Defendants argue that service of the subpoena on Christine Drage, by leaving a copy of the subpoena with a person at her residence, should be upheld because (1) Defendant's process server made diligent efforts to personally serve Ms. Drage; (2) Ms. Drage evaded personal service; and (3) Ms. Drage actually received the subpoena on or about April 1, 2019. Ms. Drage argues, however, that Rule 45(b)(1) of the Federal Rules of Civil Procedure requires personal service and, therefore, the subpoena was not properly served on her.
Rule 45(b)(1) states that "[s]erving a subpoena requires delivering a copy to the named person, and if the subpoena requires that person's attendance, tendering the fees for 1 day's attendance and the mileage allowed by law." Most courts have interpreted the rule to require personal service. In re: Ex Parte Application of Pro-Sys Consultants and Neil Godfrey, 2016 WL 6025155, at *1 (N.D.Cal. Oct. 14, 2016) (quoting Fujikura Ltd. v. Finistar Corp., 2015 WL 5782351, at *5 (N.D.Cal. Oct. 5, 2015)). Fujikura, in turn, cites Rijhwani v. Wells Fargo Home Mortg., Inc., 2015 WL 848554, at *4 (N.D.Cal. Jan. 28, 2015); S. F. Bay Area Rapid Transit Dist. v. Spencer, 2006 WL 2734284, at *1 (N.D. Cal. Sept. 25, 2006); Newell v. Cnty. of San Diego, 2013 WL 4774767, at *2 (S.D. Cal. Sept. 5, 2013); and Wright & Miller, 9A Fed. Practice & Proc. § 2454 (3d ed. 2015) ("The longstanding interpretation of Rule 45 has been that personal service of the subpoena is required."). Fujikura noted that there appears to be a growing, but still minority, trend to allow substitute service of a subpoena such as mail delivery, so long as the method of service is reasonably calculated to provide timely, fair notice and an opportunity to object or file a motion to quash. Courts are more inclined to permit alternative service where the serving party has provided sufficient evidence of its earlier diligence in attempting to effectuate personal service. Id. at *5.
The minority view is represented by Sanchez Martin, S.A. DE C.V. v. Dos Amigos, Inc., 2018 WL 2387580, at *3 (S.D.Cal. May 24, 2018) and Chambers v. Whirlpool Corp., 2016 WL 9451361, at *2 (C.D. Cal. Aug. 12, 2016), which state that delivery under Rule 45 means a manner of service reasonably designed to ensure actual receipt of a subpoena by a witness, rather than personal service.
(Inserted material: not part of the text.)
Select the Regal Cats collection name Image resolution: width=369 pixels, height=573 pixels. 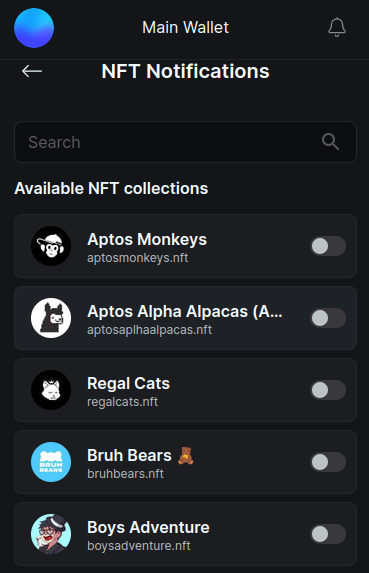pos(129,383)
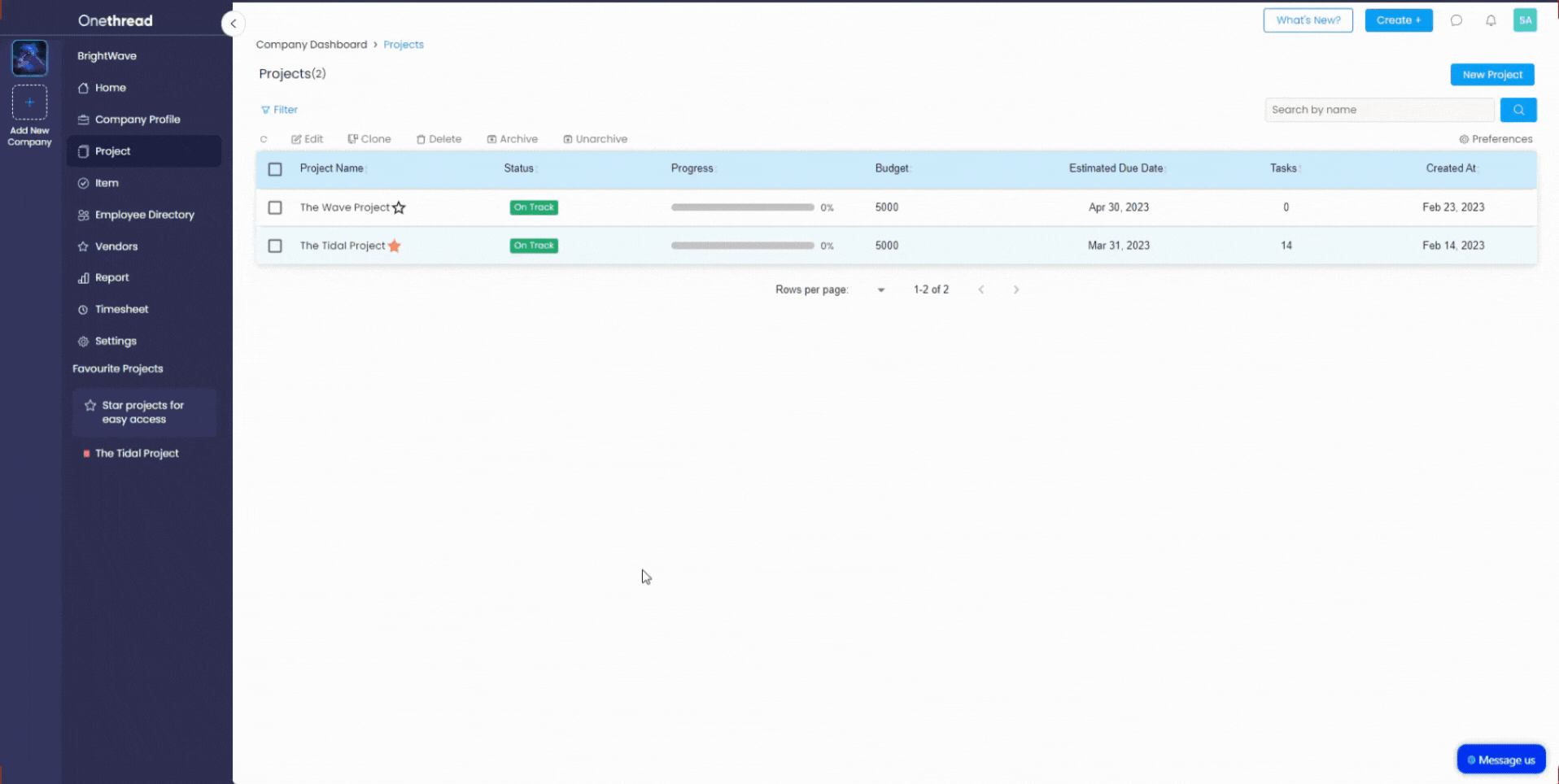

The safest course of action when a party is unable to effectuate personal service, is to file a motion for leave to serve the subpoena by alternative means. The court in In re: Ex Parte Application of Pro-Sys Consultants, for example, granted the subpoenaing party's motion for alternative service based on its diligence in attempting to personally serve the subpoena on eight separate occasions. The movant also requested that the subpoenaed person's attorney accept service, but the attorney refused to do so. 2016 WL 6025155, at *2. Here, the Defendants did not file a motion to serve Christine Drage by alternative means. Instead, they moved to compel her to respond to the subpoena based on the assertion that she was properly served. Based on the majority rule, however, the subpoena was not properly served and Ms. Drage had reasonable grounds to object to it on that basis. Assuming, for sake of argument, that Court would permit Defendants to serve Ms. Drage by alternative methods, she would still be entitled to assert other objections to the subpoena, and it is reasonable to believe that she would assert the same objections as Weil & Drage.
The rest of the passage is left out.